2017 Fiscal Year Research-status Report
現代モンゴル語における属格主語認可条件の解明に関する研究
Project/Area Number |
16K02623
|
Research Institution | Gifu University |
Principal Investigator |
牧 秀樹 岐阜大学, 地域科学部, 教授 (50345774)
|
Project Period (FY) |
2016-04-01 – 2019-03-31
|
Keywords | Mongolian / Genitive / Subject / Stative / Japanese |
Outline of Annual Research Achievements |
2017年度研究期間において、私は、モンゴル語コーチン方言母語話者のYiliqi氏、同言語学者のLina Bao博士、そして、長谷部めぐみ博士、とともに、 モンゴル語における、述語の種類と属格主語の分布の関係について、詳細に調査した。具体的には、存在を示す動詞と形容詞と、属格主語が関係節内部に出現した際、属格の認可に関して、モンゴル語と日本語の間に、重要な相違があることを突き止めた。(1)と(2)の例が、最もこの状況を良く示している。(分かりやすくするために、モンゴル語の例文を日本語に変換して示す。)(1) 池が/*池の ある庭 (2) 土曜日に 卵が/*卵の 安い 店 (1)では、存在を示す動詞「ある」と主語「池」が関係節内部に生じているが、主語「池」は、必ず、主格「池が」でなければならない。それに対応する日本語の例は、主語が、「池が」であっても、「池の」であっても、ともに可能である。(2)では、形容詞「安い」と主語「卵」が関係節内部に生じているが、主語「卵」は、必ず、主格「卵が」でなければならない。それに対応する日本語の例は、主語が、「卵が」であっても、「卵の」であっても、ともに可能である。このことと、他の関連する例から、私たちのグループ は、モンゴル語における属格主語の認可条件について、以下の結論に達した。つまり、従来、(3a), (3b)がその認可条件と考えられていたが、実は、(3c)も必要であるということである。(3a) 属格主語は、局所的な領域で、名詞的要素に、c-commandされなければならい。(3b) 属格主語は、述語の連体形と局所的関係を持たなければならない。
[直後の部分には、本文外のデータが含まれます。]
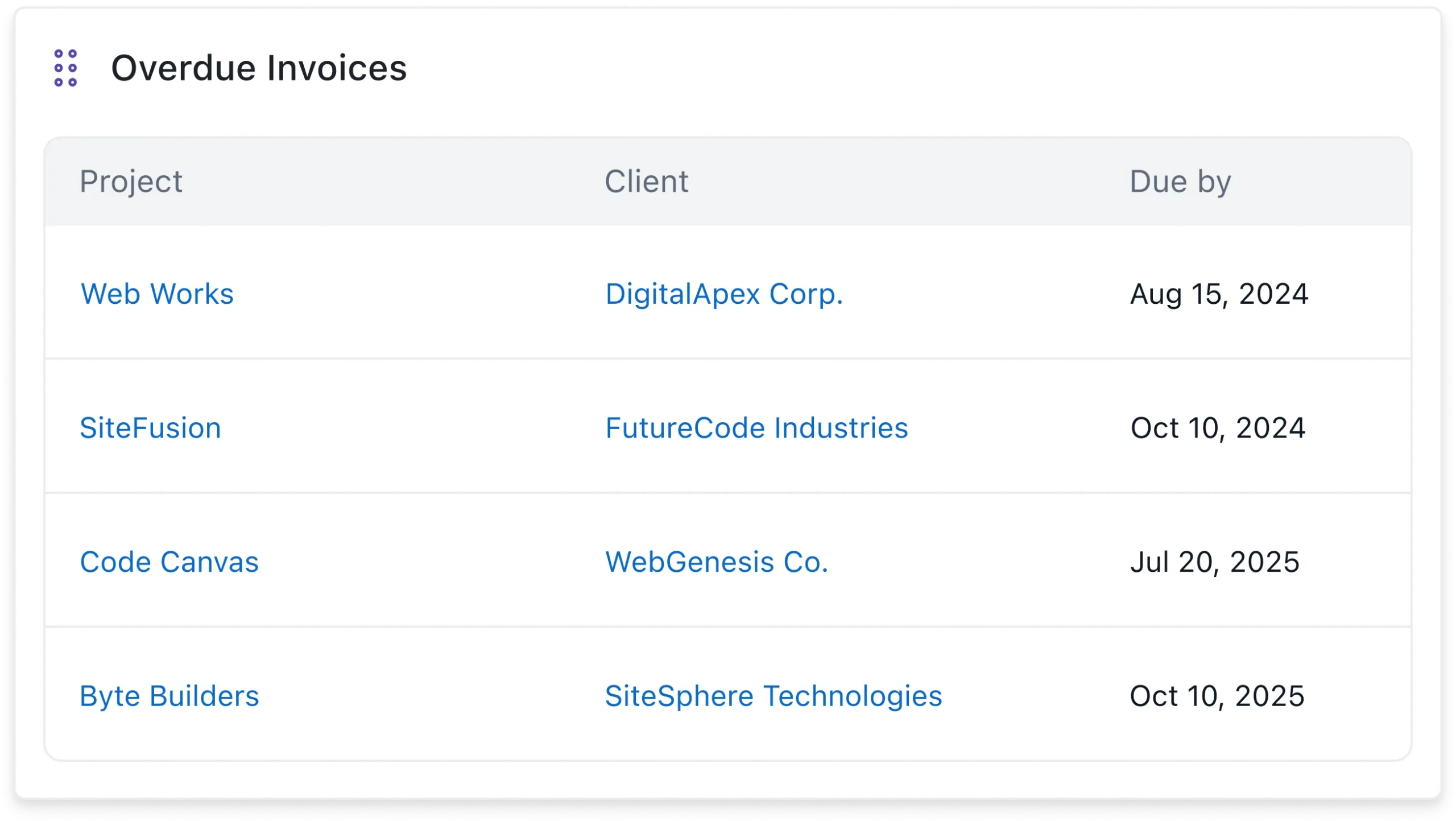This screenshot has width=1456, height=821.
Task: Click the Oct 10, 2024 due date
Action: pyautogui.click(x=1218, y=428)
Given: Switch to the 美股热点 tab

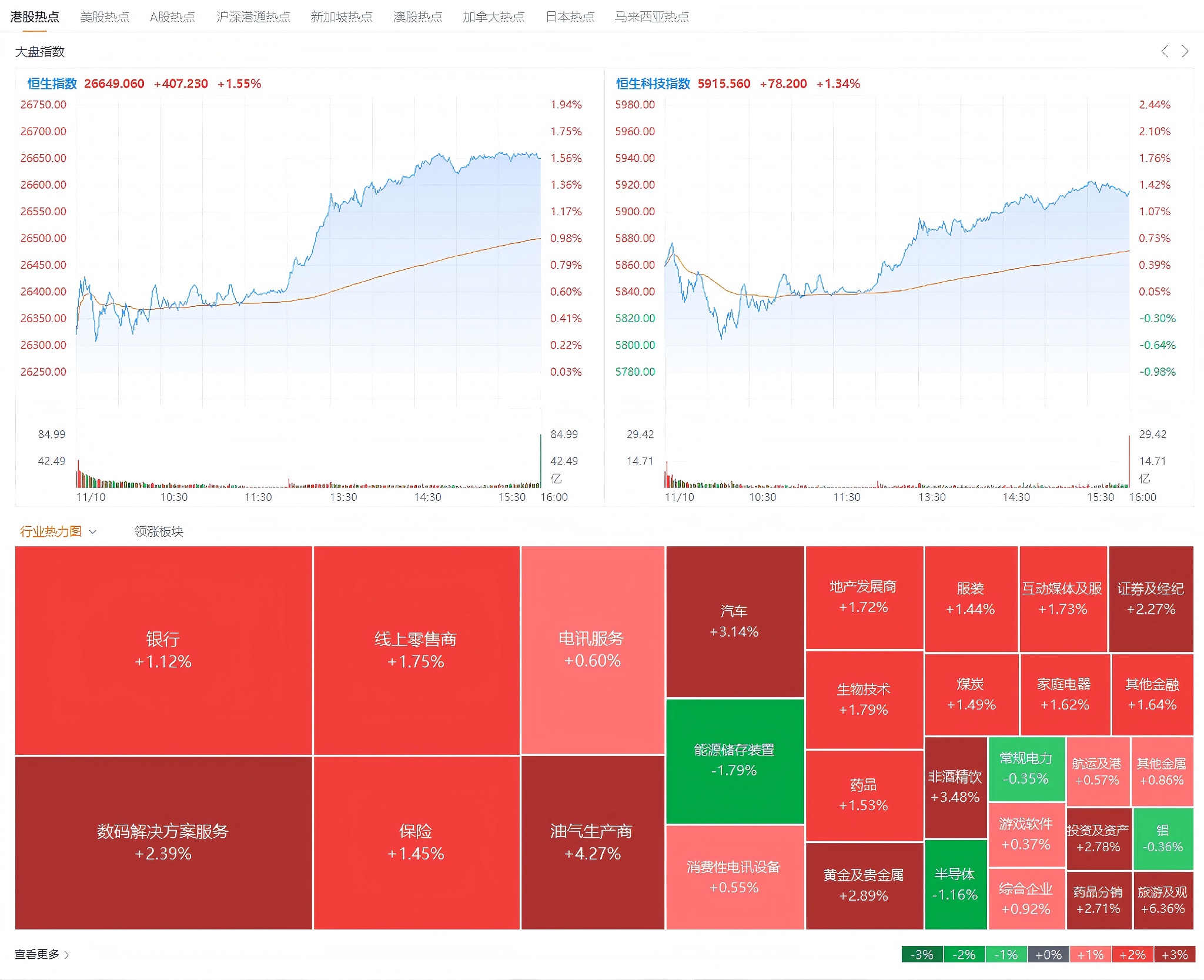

(3c) 属格主語は、時制主要部Tの指定部においてのみ、つまり、文TPにおける高い位置においてのみ、許容される。
|
Current Status of Research Progress |
Current Status of Research Progress
2: Research has progressed on the whole more than it was originally planned.
Reason
2017年度の目標は、モンゴル語における、述語の種類による属格主語認可への寄与の可能性に関する調査であった。これについて、実際に、詳細に渡って調査でき、その成果を
Yiliqi, Hideki Maki, Lina Bao and Megumi Hasebe (2017) "Subjects of Stative Predicates in Prenominal Sentential Modifiers in Mongolian," Handbook of the 155th Meeting of the Linguistic Society of Japan, 354-359.
という形で発表できたからである。
|
Strategy for Future Research Activity |
2016年度の調査において、モンゴル語の属格主語認可に関して、関係節内部においてのみ属格主語が認可されるのではなく、それが共起する述語が連体形である限り、その属格主語をc-commandする名詞句(具体的には、目的語である名詞句)があれば、単文においても、属格主語が認可されることを発見した。その後、さらにこの現象を調査していくうちに、名詞句だけではなく、より大きい範疇で、しかも、一見名詞性がないように見える節(具体的には、目的語である節)もまた、属格主語の認可に関与していると思われる例に遭遇した。この現象は、さまざまな文献を調査しても、まだ、報告されていないものである。2018年度は、節による属格主語認可に関連するデータを詳細に調査し、この現象の背後に、どのような原理が隠されているか、解明していく予定である。